§ ASSIGNMENT: Gather each line containing the string "computer" from these entries.

§ MATERIAL TO PROCESS:
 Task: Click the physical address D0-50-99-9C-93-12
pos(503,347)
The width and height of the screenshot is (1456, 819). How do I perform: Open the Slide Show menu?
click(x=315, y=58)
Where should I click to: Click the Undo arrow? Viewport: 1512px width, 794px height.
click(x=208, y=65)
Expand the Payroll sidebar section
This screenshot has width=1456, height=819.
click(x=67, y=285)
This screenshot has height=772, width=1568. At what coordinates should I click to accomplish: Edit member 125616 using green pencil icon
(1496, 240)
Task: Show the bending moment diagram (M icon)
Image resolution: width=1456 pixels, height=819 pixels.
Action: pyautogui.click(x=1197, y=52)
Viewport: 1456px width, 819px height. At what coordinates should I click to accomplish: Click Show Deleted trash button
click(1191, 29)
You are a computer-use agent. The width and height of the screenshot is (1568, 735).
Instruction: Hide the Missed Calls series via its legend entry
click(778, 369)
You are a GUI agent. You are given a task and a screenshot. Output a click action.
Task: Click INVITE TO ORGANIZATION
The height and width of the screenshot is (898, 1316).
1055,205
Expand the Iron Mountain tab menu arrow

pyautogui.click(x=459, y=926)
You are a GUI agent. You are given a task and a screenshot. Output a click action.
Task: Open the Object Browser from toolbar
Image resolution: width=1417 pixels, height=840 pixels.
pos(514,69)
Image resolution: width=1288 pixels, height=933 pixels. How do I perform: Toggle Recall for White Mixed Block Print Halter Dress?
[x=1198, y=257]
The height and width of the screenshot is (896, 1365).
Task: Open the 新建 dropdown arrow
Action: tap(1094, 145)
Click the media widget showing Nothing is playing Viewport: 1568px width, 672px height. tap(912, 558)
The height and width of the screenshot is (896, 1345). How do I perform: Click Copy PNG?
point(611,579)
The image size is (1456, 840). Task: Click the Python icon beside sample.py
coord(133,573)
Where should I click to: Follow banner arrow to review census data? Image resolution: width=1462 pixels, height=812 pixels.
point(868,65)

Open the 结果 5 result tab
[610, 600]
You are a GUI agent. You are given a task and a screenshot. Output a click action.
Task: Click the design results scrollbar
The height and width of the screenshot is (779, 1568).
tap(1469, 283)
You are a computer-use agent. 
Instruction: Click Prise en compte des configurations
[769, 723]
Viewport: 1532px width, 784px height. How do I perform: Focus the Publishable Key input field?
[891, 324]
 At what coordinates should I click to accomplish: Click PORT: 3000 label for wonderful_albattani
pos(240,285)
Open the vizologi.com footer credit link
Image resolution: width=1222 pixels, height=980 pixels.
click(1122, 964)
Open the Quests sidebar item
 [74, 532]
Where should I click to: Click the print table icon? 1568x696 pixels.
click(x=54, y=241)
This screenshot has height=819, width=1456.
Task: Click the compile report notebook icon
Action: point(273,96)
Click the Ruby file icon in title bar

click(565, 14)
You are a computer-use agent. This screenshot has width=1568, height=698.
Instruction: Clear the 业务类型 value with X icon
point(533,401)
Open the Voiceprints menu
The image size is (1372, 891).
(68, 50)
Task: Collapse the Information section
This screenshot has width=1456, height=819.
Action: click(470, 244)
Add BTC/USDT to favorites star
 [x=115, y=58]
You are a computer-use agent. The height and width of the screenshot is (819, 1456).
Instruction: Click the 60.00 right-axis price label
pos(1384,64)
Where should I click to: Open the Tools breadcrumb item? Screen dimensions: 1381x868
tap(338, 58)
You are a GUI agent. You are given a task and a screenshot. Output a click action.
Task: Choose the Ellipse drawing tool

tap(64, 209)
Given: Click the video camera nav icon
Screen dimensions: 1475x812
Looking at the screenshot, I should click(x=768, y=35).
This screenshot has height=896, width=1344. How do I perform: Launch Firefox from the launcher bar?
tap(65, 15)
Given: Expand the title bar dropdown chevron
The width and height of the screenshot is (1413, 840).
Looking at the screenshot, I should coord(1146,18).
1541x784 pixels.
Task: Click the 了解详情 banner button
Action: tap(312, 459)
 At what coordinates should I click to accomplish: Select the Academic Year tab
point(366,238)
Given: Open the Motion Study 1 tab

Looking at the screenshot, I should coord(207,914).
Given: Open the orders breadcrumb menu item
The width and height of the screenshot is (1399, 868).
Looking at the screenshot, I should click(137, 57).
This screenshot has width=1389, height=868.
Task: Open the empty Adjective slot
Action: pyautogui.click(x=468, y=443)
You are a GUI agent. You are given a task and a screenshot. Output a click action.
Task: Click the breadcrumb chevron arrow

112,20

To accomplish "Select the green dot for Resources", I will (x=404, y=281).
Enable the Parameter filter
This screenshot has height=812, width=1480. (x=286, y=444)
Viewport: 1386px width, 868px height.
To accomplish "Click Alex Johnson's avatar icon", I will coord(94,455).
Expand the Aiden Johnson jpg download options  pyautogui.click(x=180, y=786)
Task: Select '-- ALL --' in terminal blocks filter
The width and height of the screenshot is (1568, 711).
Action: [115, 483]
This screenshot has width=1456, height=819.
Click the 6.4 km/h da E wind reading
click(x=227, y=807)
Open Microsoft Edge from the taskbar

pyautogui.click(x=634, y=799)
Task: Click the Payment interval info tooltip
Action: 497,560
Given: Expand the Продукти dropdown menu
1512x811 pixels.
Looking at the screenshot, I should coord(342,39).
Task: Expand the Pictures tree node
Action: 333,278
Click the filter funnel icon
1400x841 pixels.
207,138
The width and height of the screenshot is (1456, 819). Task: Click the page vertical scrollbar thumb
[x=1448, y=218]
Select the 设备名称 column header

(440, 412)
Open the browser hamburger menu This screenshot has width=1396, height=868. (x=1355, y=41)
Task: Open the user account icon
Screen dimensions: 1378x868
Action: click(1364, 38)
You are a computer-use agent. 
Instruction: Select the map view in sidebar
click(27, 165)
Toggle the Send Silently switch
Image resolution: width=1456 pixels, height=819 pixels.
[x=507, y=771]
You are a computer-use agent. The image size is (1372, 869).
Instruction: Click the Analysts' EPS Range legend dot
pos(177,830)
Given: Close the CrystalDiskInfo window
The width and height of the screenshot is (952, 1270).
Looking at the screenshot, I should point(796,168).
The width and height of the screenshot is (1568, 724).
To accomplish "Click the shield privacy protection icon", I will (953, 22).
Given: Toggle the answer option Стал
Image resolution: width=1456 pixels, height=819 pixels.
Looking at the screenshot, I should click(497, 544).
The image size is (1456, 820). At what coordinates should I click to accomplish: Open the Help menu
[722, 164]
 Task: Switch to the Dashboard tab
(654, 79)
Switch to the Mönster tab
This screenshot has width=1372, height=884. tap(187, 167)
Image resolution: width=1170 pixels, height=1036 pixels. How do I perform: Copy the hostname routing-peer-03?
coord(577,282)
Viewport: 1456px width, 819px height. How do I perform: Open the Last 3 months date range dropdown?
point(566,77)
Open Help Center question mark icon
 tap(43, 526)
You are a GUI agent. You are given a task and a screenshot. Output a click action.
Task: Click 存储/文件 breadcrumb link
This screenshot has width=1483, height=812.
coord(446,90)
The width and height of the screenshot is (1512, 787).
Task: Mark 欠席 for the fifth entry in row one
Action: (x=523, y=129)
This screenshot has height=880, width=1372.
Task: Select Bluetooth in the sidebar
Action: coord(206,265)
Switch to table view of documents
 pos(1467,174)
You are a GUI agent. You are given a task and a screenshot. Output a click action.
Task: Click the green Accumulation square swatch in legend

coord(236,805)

§ YOUR RESPONSE:
You are a computer-use agent. The width and height of the screenshot is (1568, 735).
You are a computer-use agent. 
You are a computer-use agent. This screenshot has width=1568, height=698.
You are a computer-use agent. The height and width of the screenshot is (819, 1456).
You are a computer-use agent. 
You are a computer-use agent. The image size is (1372, 869).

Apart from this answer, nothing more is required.